*SUPPLIED TEXT*.
════════════════
This is a post from the Open Science Summit, a weekend of talks and discussion about this emerging research approach. Disclosure: Mendeley Research Networks is a sponsor of OSS2010.
Friday had a short series of talks on applying microfinance and crowdfunding models to doing science. David Vitrant from Fund Science, David Fries from SciFlies, and Jason Blue Smith from EurekaFund spoke in this session. The idea behind microfinance is to provide a alternative channel for funding high-risk research that doesn’t fit in the traditional funding channels such as federal grants or wouldn’t be eligible for foundation money. Crowdfunding is similar – it’s basically a type of targeted fundraising that brings in small amounts from many donors, tapping into people who don’t generally think of themselves as philanthropists, but want to see results more tangible and immediate than donating to a large non-profit.
One interesting speaker discussed how they developed small kits, somewhat similar to the chemistry sets I remember playing with as a kid, but focused on biology. They made the point that biotech needs to mind not only their development pipeline, but also the talent pipeline of skilled workers available to do the development. Now, I know what you’re thinking…”we’ve got excess talent in biotech right now. Experienced people are begging for jobs that are beneath them!” If you really think your company is at the point of diminishing returns in hiring smarter people, then why is R&D spending going up every year while the number of new drugs entering the market remains flat?
════════════════
[Dataset entries]
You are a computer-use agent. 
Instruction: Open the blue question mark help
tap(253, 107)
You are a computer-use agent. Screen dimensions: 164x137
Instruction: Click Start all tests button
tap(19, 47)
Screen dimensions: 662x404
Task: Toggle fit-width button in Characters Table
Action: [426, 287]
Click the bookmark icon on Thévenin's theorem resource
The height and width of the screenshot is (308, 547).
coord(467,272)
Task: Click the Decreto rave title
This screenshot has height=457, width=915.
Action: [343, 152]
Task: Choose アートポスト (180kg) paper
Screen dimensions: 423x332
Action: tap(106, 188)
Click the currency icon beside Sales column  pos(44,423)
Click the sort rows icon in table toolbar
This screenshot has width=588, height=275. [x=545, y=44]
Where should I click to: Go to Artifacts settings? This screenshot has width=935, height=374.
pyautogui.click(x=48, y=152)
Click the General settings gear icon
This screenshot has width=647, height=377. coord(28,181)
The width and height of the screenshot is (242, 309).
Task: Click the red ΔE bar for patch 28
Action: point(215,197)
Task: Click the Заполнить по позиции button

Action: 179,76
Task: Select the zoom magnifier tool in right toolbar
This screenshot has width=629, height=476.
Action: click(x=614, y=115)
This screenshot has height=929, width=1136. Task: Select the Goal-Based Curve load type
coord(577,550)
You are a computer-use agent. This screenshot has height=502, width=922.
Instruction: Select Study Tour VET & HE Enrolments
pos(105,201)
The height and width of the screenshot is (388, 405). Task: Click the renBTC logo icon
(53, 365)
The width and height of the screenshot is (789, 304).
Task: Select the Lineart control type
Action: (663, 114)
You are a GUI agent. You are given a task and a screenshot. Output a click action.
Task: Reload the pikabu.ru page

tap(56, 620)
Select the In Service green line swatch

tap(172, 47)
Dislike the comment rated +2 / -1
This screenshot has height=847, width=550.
════════════════
*LIST OF TASKS*.
- 1) Reproduce the part of the Open Science Summit post starting with "This is a post" and going on through "sponsor of OSS2010.".
- 2) Carry on the Open Science Summit post from the point at which it stops.

*TASK-BY-TASK RESULTS*.
- 1)
This is a post from the Open Science Summit, a weekend of talks and discussion about this emerging research approach. Disclosure: Mendeley Research Networks is a sponsor of OSS2010.

- 2)
The three smart people who spoke here are raising money through microfinance and crowdsourcing to bring the ability to do biotech research to schools and interested small groups. What they’re doing is great, but they’ll never be able to have the kind of reach and impact that a company like Invitrogen or Merck could, if they were to start a similar initiative. I’m sure these large biotech and pharma companies are doing some sort of educational outreach, but do they know what these microfinance and open science people are doing and do they realize how effective reaching out to them could be in not only seeding the environment with smart scientists-to-be but simply getting their brand out there in the most favorable light?